A number of controlled clinical trials started dosing with 0.2mg/day and allowed doubling of this dosage after two weeks if there was insufficient response.20,21,26,27 The percentage of patients taking 0.4mg/ day is shown in figure 7, which demonstrates that 10-56% of patients needed the higher dosage.
Figure 7: Percentage of patients requiring a doubling of the initial dose from 0.2mg to 0.4mg daily after two weeks of treatment in some clinical trials.20,21,26,27

Prichard et al (2003)25 examined the dose-relationship for moxonidine across the range of currently approved dosages (0.2-0.6 mg/day) using data from three placebo-controlled, doubleblind, comparative studies versus enalapril23-25 (read more here).
The three studies were based on a standardised protocol involving eight weeks of double-blind treatment, with a primary efficacy variable of office sitting diastolic blood pressure at trough. Patients enrolled in the three studies were broadly similar in their baseline demographics.
As previously described, the blood pressure responses to moxonidine and dose-matched enalapril were statistically significantly greater than placebo in all three trials (p<0.001), and there was no significant difference between the active drugs. There was a clear dose-linearity in the office sitting DBP response to moxonidine (figure 8). The evidence of a dose-proportionate effect was confirmed by analysis of ABPM measurements.

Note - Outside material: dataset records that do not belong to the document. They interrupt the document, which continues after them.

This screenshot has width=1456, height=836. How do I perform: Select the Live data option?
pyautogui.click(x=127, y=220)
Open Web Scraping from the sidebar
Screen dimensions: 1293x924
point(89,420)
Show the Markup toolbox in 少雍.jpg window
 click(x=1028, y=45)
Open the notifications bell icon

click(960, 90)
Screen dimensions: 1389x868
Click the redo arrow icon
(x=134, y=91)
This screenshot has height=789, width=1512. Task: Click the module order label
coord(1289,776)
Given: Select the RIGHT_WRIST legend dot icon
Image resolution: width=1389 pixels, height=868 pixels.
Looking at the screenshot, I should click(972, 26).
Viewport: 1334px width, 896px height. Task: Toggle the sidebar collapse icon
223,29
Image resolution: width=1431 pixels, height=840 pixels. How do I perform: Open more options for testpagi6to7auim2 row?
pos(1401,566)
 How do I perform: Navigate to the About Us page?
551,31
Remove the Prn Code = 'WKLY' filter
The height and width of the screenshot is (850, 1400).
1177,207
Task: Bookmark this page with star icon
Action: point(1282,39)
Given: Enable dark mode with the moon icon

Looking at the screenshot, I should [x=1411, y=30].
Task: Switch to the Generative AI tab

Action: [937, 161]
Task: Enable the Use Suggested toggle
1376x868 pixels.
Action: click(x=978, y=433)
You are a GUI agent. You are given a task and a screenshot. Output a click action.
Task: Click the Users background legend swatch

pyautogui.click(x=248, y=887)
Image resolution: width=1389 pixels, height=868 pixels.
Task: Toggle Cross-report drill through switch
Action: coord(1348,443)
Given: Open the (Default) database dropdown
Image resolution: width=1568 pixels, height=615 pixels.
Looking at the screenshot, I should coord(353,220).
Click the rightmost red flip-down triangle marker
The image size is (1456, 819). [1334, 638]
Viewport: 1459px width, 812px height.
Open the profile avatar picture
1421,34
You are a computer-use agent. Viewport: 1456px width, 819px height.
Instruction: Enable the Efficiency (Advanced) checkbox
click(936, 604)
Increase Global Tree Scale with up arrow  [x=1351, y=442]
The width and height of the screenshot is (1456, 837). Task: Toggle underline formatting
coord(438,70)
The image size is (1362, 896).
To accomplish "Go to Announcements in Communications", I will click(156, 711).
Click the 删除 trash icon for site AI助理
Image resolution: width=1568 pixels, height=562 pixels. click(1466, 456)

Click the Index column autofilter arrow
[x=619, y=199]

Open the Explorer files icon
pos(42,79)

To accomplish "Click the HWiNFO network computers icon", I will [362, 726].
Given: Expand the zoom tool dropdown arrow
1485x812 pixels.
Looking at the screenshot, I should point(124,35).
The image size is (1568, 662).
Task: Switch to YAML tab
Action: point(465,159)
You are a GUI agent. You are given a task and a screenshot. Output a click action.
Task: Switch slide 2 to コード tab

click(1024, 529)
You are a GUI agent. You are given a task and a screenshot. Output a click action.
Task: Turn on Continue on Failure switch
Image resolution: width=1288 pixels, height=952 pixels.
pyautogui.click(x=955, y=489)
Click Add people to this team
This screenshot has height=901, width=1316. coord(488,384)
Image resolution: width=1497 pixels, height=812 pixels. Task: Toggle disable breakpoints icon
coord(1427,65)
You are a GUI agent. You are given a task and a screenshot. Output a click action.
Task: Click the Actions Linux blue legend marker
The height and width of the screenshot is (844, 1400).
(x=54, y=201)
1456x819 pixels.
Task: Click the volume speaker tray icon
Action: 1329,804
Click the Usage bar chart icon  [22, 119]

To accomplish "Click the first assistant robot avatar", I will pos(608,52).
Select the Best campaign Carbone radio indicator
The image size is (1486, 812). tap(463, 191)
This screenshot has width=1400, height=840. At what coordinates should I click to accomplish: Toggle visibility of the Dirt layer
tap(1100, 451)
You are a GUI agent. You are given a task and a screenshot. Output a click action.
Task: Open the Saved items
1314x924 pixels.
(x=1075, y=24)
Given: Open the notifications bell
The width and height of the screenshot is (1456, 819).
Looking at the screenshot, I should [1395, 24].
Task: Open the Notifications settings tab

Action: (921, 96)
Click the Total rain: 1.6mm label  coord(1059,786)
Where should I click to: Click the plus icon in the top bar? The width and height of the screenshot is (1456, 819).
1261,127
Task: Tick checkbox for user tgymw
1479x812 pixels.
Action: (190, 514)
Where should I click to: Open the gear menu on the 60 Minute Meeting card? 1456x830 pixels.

Figure 8: Dose-response of moxonidine in reducing office sitting diastolic blood pressure at trough from three randomised, double-blind, placebo controlled trials. Adapted from 25

The authors commented that the linear dose-response indicates that dose titration is a practical option with moxonidine, making it a useful and flexible agent for monotherapy or in combination with other antihypertensive drugs.